I sold my TV and bed to go to Europe, now I’m home and broke – Nigerian man Here is Colin Freeman, a BBC Correspondent’s report about E...
Here is Colin Freeman, a BBC Correspondent’s report about Evans Williams, a Nigerian man who sold his TV, bed, refrigerator and other items to pay some smuggling gangs to help him cross the Sahara to Libya.
In all, it cost him £750 ($1,000), but he wasn’t worried. Once in Europe, he figured, he could quickly earn enough to pay off his creditors, and eventually return home to start a business of his own.
It didn’t quite work out like that. After six miserable months in Libya, where the gang forced him to work for nothing, he finally boarded a rickety boat to cross the Mediterranean. It got stopped by the Libyan coastguard, who threw him and 140 other passengers into a detention centre.
By then he’d had enough. When I met Evans last month, he’d just returned home to Benin City in southern Nigeria, where he was among hundreds of migrants staying in a government-requisitioned hotel. They’d been flown back by the International Organization for Migration, a UN body that helps illegal migrants who want to return home.

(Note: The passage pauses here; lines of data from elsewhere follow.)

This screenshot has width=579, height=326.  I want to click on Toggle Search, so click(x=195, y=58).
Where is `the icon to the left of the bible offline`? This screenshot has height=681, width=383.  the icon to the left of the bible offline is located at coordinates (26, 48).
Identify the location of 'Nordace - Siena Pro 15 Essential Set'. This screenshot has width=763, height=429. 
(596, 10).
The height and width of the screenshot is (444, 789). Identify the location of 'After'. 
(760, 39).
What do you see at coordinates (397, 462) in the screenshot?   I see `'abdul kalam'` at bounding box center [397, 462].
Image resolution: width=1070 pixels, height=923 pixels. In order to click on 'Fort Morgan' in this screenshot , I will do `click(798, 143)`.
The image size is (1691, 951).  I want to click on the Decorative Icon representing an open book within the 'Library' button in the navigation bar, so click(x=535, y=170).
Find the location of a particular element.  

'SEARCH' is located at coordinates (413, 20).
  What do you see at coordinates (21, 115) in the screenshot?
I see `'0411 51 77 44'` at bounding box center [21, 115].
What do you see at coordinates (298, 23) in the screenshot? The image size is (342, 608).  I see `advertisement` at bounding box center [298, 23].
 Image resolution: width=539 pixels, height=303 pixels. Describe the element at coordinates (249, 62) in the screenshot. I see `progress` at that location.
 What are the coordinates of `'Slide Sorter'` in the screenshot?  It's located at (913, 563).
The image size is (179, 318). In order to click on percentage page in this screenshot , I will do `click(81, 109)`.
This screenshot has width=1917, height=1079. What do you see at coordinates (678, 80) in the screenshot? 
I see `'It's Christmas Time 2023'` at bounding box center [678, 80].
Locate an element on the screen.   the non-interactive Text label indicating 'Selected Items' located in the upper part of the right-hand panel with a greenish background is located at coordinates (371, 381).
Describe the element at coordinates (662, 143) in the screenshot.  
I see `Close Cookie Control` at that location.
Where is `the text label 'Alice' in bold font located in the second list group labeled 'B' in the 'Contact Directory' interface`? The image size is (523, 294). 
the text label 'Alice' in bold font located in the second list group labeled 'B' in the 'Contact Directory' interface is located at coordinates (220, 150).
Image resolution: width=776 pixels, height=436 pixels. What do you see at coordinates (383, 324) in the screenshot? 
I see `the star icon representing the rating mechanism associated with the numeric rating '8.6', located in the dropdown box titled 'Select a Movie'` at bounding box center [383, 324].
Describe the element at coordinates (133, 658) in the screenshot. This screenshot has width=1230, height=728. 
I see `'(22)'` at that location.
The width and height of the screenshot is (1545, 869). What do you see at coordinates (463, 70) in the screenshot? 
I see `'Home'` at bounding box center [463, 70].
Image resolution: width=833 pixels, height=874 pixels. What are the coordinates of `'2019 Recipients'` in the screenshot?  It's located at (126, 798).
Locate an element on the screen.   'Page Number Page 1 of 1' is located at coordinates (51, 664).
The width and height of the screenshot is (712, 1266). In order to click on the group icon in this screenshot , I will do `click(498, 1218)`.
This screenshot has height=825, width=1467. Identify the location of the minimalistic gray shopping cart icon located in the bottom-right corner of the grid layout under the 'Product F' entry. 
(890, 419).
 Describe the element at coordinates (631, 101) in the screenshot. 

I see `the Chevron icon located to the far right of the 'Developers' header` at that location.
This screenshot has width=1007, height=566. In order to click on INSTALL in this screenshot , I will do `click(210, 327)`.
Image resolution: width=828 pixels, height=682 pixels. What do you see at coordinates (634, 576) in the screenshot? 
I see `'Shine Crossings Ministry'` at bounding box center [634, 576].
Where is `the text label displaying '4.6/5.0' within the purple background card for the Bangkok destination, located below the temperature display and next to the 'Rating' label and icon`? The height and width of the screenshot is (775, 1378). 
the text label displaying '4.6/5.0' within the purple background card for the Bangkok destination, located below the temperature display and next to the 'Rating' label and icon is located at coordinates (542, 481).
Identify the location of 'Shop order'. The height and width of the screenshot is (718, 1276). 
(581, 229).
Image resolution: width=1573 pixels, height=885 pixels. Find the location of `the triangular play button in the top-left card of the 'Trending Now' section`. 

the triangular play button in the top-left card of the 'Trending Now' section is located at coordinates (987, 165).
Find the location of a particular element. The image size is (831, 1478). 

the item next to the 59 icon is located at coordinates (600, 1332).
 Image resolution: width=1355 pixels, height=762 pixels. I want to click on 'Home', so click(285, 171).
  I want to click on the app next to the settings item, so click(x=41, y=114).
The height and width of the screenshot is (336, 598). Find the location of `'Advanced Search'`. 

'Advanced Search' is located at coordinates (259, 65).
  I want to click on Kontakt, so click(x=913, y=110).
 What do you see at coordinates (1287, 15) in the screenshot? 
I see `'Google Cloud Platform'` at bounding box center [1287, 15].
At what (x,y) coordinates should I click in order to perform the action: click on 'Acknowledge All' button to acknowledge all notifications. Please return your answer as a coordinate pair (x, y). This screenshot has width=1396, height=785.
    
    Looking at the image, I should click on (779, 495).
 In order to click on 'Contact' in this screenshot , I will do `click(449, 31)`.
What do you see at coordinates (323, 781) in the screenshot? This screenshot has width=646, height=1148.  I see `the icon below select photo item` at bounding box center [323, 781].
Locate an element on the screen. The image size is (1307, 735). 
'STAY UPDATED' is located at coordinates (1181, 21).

As well as a free plane ticket, they get a few nights’ hotel accommodation, and £200 in pocket money while they find their feet. They’re also offered job training, to give them a better chance of a livelihood.
The scheme is partly bankrolled by a £3bn fund set up by the European Union in 2015, the year the migrant crisis dominated the news.
The EU hopes that by offering migrants better prospects in their own countries, they can be persuaded to leave Libya – where up to 700,000 are still thought to be waiting to cross the Mediterranean to Europe – and turn back.
More than 3,000 Nigerian migrants have already returned, and a further 20,000 are due to do so this year.
Yet for those who take up the offer, arriving back home can be a depressing experience.
Evans, for example, doesn’t even want to go back home – even though it may be the only place he’ll get a bed once his pocket money runs out.